Using Computer Forensics to Uncover Employee Data Theft
Employees who steal data often leave a trail of digital evidence that proves invaluable when investigating data theft. Computer forensics experts may be able to uncover important evidence, such as:
- Identifying recently attached storage media such as USB thumb drives
- Locating recently accessed files and documents
- Isolating emails sent to public email accounts like Gmail or Yahoo
- Determining recent internet activity
- Establishing days and times of remote connections
- Recovering text messages, emails, call logs and other data stored on a smart phone
Suspect Employee Data Theft? Avoid Destroying Important Electronic Evidence with These Steps
If you are concerned a departing employee may have stolen proprietary data, one of the first things you should do is quarantine the computer. If the computer is powered on then leave it on because important evidence may be stored on the computer’s random access memory (“RAM”) and may be deleted if the computer is powered off. If the computer is already turned off then place it into secure storage. Furthermore, do not let your IT staff reinstall the operating system or give the computer to someone else to use because it could destroy / overwrite any evidence of wrongdoing. Finally, resist the temptation to “take a peek” at what is stored on the computer by turning it on and accessing files. This simple act will destroy valuable evidence.

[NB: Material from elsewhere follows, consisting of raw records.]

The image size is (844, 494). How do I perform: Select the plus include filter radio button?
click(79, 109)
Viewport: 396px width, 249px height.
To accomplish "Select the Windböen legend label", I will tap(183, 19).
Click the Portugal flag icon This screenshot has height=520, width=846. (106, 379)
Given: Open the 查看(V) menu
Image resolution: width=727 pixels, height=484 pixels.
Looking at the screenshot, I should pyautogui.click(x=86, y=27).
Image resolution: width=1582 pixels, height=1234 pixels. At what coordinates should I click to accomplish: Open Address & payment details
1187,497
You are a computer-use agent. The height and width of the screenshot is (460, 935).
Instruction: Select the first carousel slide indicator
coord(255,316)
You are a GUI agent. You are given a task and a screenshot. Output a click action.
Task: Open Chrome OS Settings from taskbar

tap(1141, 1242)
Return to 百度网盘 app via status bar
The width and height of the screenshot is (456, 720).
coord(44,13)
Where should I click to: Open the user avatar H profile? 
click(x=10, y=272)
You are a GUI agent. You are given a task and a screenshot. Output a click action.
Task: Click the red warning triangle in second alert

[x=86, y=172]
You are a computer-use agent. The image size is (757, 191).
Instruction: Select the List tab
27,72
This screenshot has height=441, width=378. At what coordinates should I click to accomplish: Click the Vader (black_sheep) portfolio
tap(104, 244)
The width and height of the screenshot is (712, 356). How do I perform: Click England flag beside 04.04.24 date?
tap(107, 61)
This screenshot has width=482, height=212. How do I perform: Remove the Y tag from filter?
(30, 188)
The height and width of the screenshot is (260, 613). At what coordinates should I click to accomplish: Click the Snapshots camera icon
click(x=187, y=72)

If the suspected employee had a company-issued cell phone then also place it in secure storage. Smart phones have an abundance of useful information such as text messages, emails, call logs, internet activity and more. The simple act of resetting the phone, however, can permanently destroy this data.
If you suspect employee data theft then it is important to call a computer forensics expert for assistance. They are adept at preserving evidence and maintaining chain of custody so that their findings are admissible in a court of law. This is a crucial step when investigating employee data theft because electronic evidence will be important when seeking an injunction or pursuing litigation.